WHAT YOU HAVE TO DO >> In the passage below on complements and adjuncts, reproduce word for word the part that begins at "Unfortunately, many technical" and stops after "in some theories.".

___ EXCERPT PROVIDED ___

For the terminology used in linguistic papers, it is quite confusing. It seems that [complement] and [adjunct] are a pair of concepts that are often distinguished from each other. However, sometimes, the other two terminologies, [modifier] and [argument] make the situation more complex. Does complement mean argument and adjunct mean modifier? Can I understand it in this way?
Unfortunately, many technical terms in linguistics are ambiguous, because they are used differently in different traditions. "Complement" and "adjunct" are a case in point. It is probably always the case that these two are seen as opposites, but the definition can vary. I would assume that "argument" and "modifier" are less ambiguous, but who knows. With argument and modifier, you rather stress the semantic function. "Complement" and "adjunct" are used in generative grammar as purely syntactic notions, namely positions in the syntactic structure. You may then wonder whether there are unifiorm ways of interpreting them, that's a tough question, there is probably a correlation in that complements often have the function of an argument and adjuncts (even more often) as a modifier. But modifiers can occur as "specifiers" or even as structural complements at least in some theories.

___ DATASET CONTENT ___

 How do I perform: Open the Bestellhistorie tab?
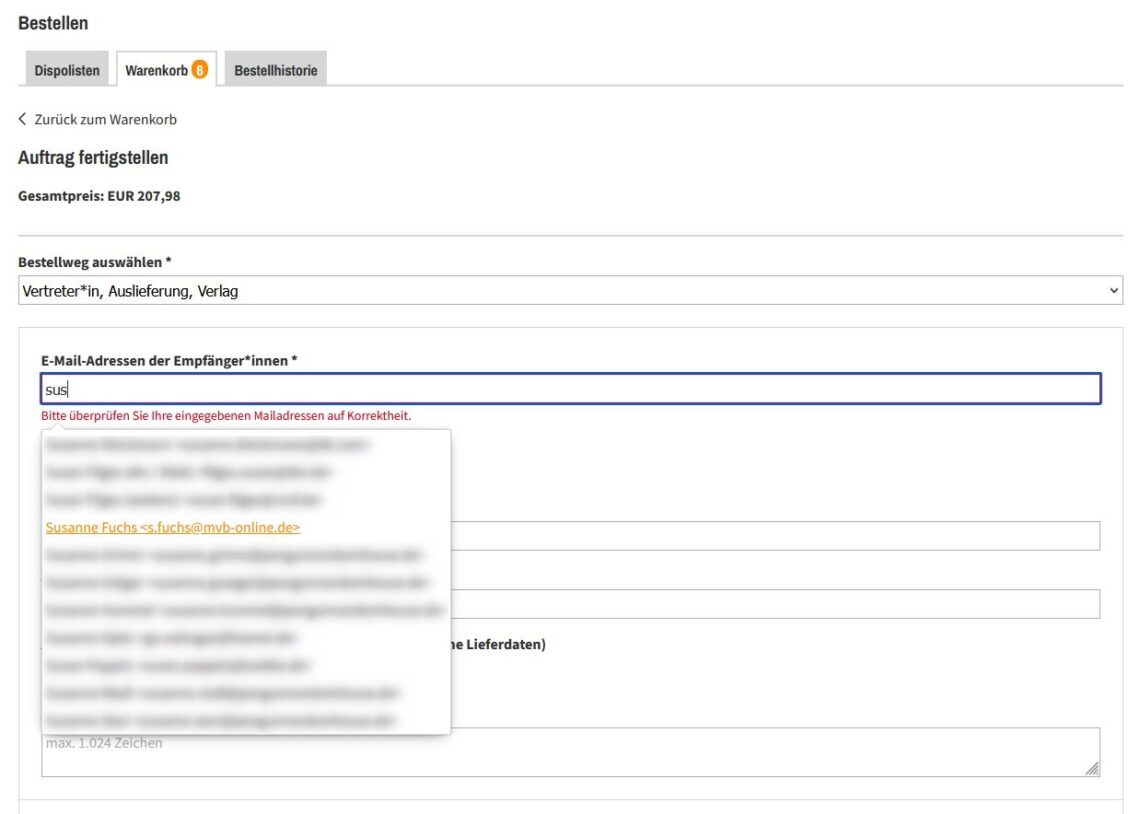pyautogui.click(x=275, y=70)

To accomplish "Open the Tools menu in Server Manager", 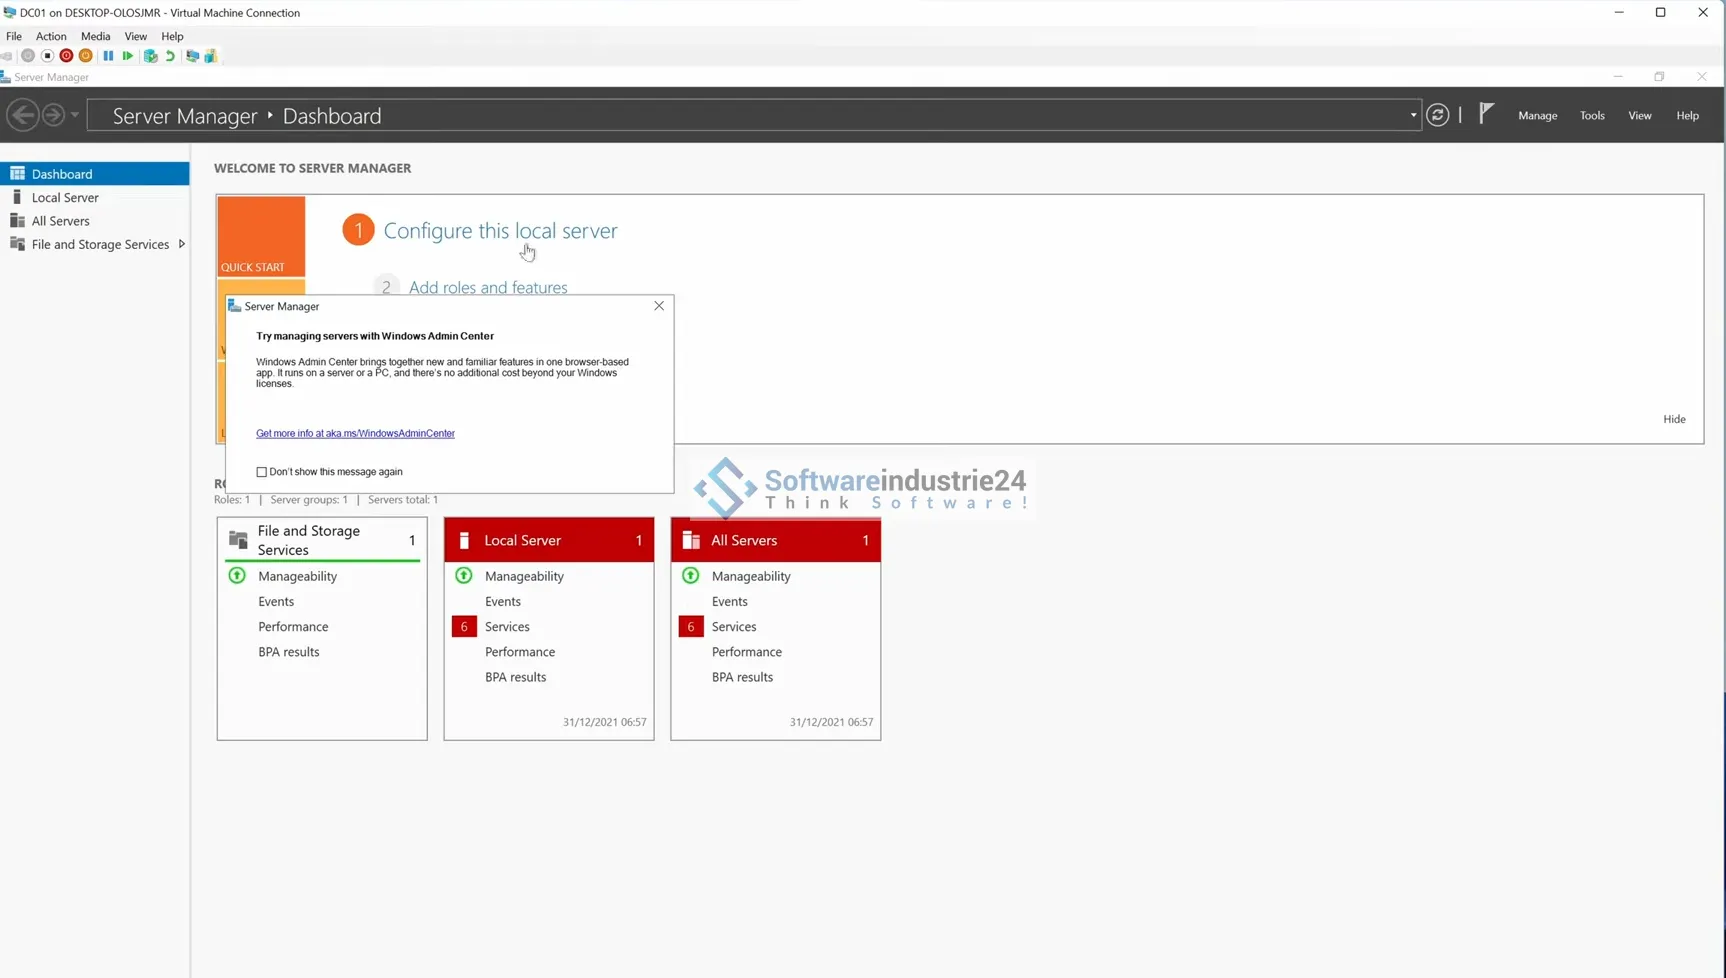I will click(x=1591, y=115).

___

EXPECTED ANSWER >>
Unfortunately, many technical terms in linguistics are ambiguous, because they are used differently in different traditions. "Complement" and "adjunct" are a case in point. It is probably always the case that these two are seen as opposites, but the definition can vary. I would assume that "argument" and "modifier" are less ambiguous, but who knows. With argument and modifier, you rather stress the semantic function. "Complement" and "adjunct" are used in generative grammar as purely syntactic notions, namely positions in the syntactic structure. You may then wonder whether there are unifiorm ways of interpreting them, that's a tough question, there is probably a correlation in that complements often have the function of an argument and adjuncts (even more often) as a modifier. But modifiers can occur as "specifiers" or even as structural complements at least in some theories.